De la charité envers les bêtes

 

 

 

 

 

 

par

 

 

 

 

 

 

Francis JAMMES

 

 

 

 

 

 

 

 

 

 

 

 

À Adrien Mithouard.

 

 

IL Y A, dans le regard des bêtes, une lumière profonde et doucement triste qui m’inspire une telle sympathie que mon âme s’ouvre comme un hospice à toutes les douleurs animales.

Telle rosse plate qui sommeillait, la bouche à terre, sous la pluie nocturne, devant un café; l’agonie d’un chat écrasé par une voiture; un moineau blessé réfugié en un trou de mur sont autant de souffrances qui, à jamais, sont en mon cœur. N’eût été le respect humain, je me fusse agenouillé devant de telles patiences, de telles tortures, car j’avais la vision d’un nimbe entourant les têtes de ces êtres douloureux, nimbe réel, grand comme l’univers, qu’y posait Dieu.

Hier, je regardais, dans une foire, tourner des animaux de bois. Il y avait, parmi eux, un âne. À cette vue, j’ai failli pleurer, parce qu’il me rappelait ses frères vivants que l’on martyrise.

J’avais besoin de prier, de dire : Petit âne, tu es mon frère. On dit que tu es bête parce que tu es incapable de faire de mal. Tu vas d’un petit pas. Tu as l’air de penser, lorsque tu marches, ceci; Voyez ! Je ne peux pas aller plus vite... Les pauvres se servent de moi parce que l’on ne me donne pas beaucoup à manger. Petit âne, l’aiguillon te pique. Alors tu te presses un peu plus, mais pas beaucoup. Tu ne peux pas plus... Tu tombes quelquefois. Alors, on te bat, on tire sur la corde qui s’attache à ta bouche, si fort que tes gencives se relèvent et laissent voir tes pauvres dents jaunes brouteuses de misères.

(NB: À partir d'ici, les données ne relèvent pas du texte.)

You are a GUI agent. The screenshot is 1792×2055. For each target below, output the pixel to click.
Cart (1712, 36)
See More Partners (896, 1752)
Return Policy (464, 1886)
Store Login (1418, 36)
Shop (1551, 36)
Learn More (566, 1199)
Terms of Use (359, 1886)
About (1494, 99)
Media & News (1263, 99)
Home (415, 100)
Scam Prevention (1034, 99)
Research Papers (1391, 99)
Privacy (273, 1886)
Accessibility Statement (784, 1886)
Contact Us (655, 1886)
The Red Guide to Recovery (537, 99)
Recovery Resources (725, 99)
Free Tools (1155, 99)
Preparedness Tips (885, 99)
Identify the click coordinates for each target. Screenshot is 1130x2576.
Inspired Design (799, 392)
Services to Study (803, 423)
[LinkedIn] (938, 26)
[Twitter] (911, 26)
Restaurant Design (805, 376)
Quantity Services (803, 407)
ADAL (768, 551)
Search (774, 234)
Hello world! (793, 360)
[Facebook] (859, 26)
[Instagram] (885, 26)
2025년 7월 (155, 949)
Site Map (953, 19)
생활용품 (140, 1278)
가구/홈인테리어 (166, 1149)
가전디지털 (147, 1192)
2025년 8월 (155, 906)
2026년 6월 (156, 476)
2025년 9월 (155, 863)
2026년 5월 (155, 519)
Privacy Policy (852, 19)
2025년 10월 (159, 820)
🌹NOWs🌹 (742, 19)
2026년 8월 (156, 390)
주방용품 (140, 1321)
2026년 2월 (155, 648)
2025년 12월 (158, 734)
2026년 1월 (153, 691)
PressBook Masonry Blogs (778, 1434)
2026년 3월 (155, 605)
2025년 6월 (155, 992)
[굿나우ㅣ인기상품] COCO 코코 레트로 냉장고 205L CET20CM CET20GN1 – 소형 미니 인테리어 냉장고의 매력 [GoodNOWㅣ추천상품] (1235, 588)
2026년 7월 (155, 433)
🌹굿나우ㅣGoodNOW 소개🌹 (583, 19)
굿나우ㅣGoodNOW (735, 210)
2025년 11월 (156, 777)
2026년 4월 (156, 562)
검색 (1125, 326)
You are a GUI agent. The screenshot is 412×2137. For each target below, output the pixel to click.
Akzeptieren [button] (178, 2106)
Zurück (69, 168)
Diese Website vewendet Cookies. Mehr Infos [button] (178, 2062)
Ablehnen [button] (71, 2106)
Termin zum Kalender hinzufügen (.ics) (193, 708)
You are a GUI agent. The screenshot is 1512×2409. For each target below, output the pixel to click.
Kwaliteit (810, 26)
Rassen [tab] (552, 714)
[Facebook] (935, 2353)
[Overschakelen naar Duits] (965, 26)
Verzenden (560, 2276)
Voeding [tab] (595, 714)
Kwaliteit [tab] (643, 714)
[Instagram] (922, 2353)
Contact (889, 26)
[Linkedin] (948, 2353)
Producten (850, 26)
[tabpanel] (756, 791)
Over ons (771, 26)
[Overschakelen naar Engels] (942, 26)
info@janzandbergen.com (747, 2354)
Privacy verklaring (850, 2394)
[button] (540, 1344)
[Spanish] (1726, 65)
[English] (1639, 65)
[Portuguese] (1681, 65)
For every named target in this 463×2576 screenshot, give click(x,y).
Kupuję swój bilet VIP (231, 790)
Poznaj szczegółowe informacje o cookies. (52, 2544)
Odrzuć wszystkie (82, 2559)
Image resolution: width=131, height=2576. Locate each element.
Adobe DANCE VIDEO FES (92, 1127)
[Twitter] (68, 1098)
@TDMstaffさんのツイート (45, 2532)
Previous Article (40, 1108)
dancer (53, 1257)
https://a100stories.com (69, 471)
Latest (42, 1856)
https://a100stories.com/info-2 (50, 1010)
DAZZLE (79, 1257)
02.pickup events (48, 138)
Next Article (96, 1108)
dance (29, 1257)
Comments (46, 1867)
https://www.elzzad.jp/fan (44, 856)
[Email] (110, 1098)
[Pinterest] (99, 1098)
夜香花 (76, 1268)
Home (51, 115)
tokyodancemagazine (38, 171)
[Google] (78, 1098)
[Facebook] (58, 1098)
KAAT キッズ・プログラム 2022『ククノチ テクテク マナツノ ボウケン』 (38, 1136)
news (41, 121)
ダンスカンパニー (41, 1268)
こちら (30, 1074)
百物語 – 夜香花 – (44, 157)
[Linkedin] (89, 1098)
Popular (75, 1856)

Dans cette même foire, j’entendis une musette criarde. F... me demanda : Est-ce que ça te rappelle des musiques africaines ? – Oui, lui répondis-je. À Touggourt, les musettes avaient un nasillement semblable. Ce doit être un Arabe qui joue. – Entrons, fit-il, dans la baraque... On y voit des dromadaires.

Une douzaine de petits chameaux, serrés comme des sardines en baril, abrutis, tournaient dans une sorte de fosse. Eux, que j’avais vus dans le Sahara, ondulant comme des vagues et n’ayant autour d’eux que Dieu et la Mort, je les retrouvais là, ô misère de mon cœur ! Ils tournaient, tournaient encore dans cet étroit espace, et la douleur qui d’eux montait vers moi était comme un vomissement vers les hommes. Ils allaient, allaient toujours, fiers comme des cygnes pauvres, nimbés de désolation, couverts de pagnes grotesques, bafoués par des femmes qui dansaient, levant leur pauvre col vermineux vers Dieu et les feuilles miraculeuses de quelque oasis de délire.

Ah ! prostitution des êtres de Dieu ! Plus loin des lapins étaient en cage; plus loin des poissons rouges en loterie nageaient en des ballons de chimie au goulot si étroit que F... me demanda; Comment les y a-t-on pu entrer ? – En pressant un peu, lui dis-je. Plus loin des volailles vivantes, en loterie aussi, étaient entraînées par le mouvement d’un tourniquet. Au milieu d’elles, saisi d’une peur folle, un petit cochon de lait se tenait à plat ventre.

Poules et poulets, pris de vertige, criaillaient et se mordaient les uns les autres, affolés. Et mon compagnon me fit remarquer des poules mortes et plumées qui étaient suspendues auprès de leurs sœurs vivantes.

Mon cœur se soulève à ces souvenirs. Une immense pitié m’envahit.

Ô poète, prends en ton âme, pour les y réchauffer et les y faire vivre en bonheurs éternels, ces bêtes souffrantes.

Prêche la parole simple qui donne la bonté aux ignorants.

 

 

Francis JAMMES, Le roman du lièvre, 1946.